→ EXERCISE DESCRIPTION:
Print the data below exactly, but only the lines from the one containing "お届けについて (464, 678)" down to the one containing "Afterpay (22, 1640)", inclusive.

→ EXTRACTED DATA:
↓

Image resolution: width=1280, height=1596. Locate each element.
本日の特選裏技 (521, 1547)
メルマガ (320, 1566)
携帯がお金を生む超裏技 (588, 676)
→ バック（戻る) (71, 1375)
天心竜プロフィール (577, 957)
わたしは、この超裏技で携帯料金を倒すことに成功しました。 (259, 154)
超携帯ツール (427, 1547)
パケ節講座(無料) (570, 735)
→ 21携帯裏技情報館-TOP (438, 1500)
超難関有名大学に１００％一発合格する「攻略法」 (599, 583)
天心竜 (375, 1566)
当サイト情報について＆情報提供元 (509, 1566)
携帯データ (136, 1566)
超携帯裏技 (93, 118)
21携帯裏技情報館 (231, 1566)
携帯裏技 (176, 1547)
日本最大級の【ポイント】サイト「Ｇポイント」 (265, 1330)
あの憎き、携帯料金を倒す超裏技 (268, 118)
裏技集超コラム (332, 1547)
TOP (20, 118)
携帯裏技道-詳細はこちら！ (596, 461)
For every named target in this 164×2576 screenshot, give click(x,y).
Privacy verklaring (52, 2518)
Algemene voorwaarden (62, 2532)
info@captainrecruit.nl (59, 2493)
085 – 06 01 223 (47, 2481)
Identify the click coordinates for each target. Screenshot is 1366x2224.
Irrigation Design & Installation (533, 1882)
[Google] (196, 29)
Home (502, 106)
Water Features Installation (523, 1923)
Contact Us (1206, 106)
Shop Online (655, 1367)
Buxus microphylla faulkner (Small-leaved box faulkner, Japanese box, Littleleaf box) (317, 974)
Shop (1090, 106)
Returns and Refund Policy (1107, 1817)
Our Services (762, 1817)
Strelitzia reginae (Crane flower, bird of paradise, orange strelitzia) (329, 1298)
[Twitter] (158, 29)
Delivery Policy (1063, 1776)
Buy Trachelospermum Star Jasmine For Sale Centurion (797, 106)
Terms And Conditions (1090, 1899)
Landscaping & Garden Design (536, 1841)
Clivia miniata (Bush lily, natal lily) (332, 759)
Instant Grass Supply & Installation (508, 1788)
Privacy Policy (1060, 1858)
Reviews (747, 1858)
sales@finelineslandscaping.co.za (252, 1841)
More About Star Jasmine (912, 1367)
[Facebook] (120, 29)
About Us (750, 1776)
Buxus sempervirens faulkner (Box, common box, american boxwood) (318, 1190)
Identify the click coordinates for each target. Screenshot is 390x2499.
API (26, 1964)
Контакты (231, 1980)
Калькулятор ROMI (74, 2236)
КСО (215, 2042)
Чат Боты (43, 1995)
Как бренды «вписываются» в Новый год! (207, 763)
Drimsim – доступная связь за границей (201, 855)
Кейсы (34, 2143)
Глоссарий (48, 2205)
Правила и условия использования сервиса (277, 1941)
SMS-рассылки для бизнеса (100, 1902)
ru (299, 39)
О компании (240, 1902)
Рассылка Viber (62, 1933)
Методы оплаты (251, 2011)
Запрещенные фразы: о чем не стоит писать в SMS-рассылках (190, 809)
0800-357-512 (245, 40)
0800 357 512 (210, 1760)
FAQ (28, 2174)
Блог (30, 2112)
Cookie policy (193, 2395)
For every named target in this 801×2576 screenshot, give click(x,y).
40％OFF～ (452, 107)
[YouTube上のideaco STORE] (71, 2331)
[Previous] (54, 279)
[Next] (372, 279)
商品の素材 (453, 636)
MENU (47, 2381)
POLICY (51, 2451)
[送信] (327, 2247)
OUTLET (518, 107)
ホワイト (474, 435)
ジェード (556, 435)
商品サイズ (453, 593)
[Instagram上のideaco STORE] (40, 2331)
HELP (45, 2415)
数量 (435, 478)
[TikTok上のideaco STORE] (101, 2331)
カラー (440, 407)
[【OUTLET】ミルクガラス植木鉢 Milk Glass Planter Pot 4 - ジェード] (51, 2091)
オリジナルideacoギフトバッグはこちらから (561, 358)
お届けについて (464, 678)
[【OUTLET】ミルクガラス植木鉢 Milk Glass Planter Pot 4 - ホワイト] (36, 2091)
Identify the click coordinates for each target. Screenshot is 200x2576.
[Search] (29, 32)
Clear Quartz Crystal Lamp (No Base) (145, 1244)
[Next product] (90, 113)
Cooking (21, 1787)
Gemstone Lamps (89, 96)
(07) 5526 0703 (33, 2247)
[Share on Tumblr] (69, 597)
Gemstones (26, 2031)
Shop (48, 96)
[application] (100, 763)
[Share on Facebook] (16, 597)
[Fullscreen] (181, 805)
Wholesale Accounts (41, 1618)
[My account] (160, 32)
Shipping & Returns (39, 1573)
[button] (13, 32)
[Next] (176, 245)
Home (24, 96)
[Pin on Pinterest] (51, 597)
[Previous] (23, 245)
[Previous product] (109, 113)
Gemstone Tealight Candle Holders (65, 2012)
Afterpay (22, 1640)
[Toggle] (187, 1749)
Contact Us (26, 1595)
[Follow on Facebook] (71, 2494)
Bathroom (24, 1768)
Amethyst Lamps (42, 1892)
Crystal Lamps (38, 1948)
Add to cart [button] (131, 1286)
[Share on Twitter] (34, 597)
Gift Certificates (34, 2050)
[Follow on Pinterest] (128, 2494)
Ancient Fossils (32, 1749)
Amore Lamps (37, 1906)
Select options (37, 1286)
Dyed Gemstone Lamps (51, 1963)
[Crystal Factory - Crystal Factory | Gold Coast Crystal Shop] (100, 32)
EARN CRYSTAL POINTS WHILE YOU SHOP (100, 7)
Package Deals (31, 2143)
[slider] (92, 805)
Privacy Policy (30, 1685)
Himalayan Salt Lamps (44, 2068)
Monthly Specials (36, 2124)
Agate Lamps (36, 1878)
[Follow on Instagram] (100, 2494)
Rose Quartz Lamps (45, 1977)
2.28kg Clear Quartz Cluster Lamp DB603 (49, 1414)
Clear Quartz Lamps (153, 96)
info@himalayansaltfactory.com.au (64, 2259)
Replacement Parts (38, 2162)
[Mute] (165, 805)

↑

→ RESULT OF THE EXERCISE:
お届けについて (464, 678)
[【OUTLET】ミルクガラス植木鉢 Milk Glass Planter Pot 4 - ホワイト] (36, 2091)
Identify the click coordinates for each target. Screenshot is 200x2576.
[Search] (29, 32)
Clear Quartz Crystal Lamp (No Base) (145, 1244)
[Next product] (90, 113)
Cooking (21, 1787)
Gemstone Lamps (89, 96)
(07) 5526 0703 (33, 2247)
[Share on Tumblr] (69, 597)
Gemstones (26, 2031)
Shop (48, 96)
[application] (100, 763)
[Share on Facebook] (16, 597)
[Fullscreen] (181, 805)
Wholesale Accounts (41, 1618)
[My account] (160, 32)
Shipping & Returns (39, 1573)
[button] (13, 32)
[Next] (176, 245)
Home (24, 96)
[Pin on Pinterest] (51, 597)
[Previous] (23, 245)
[Previous product] (109, 113)
Gemstone Tealight Candle Holders (65, 2012)
Afterpay (22, 1640)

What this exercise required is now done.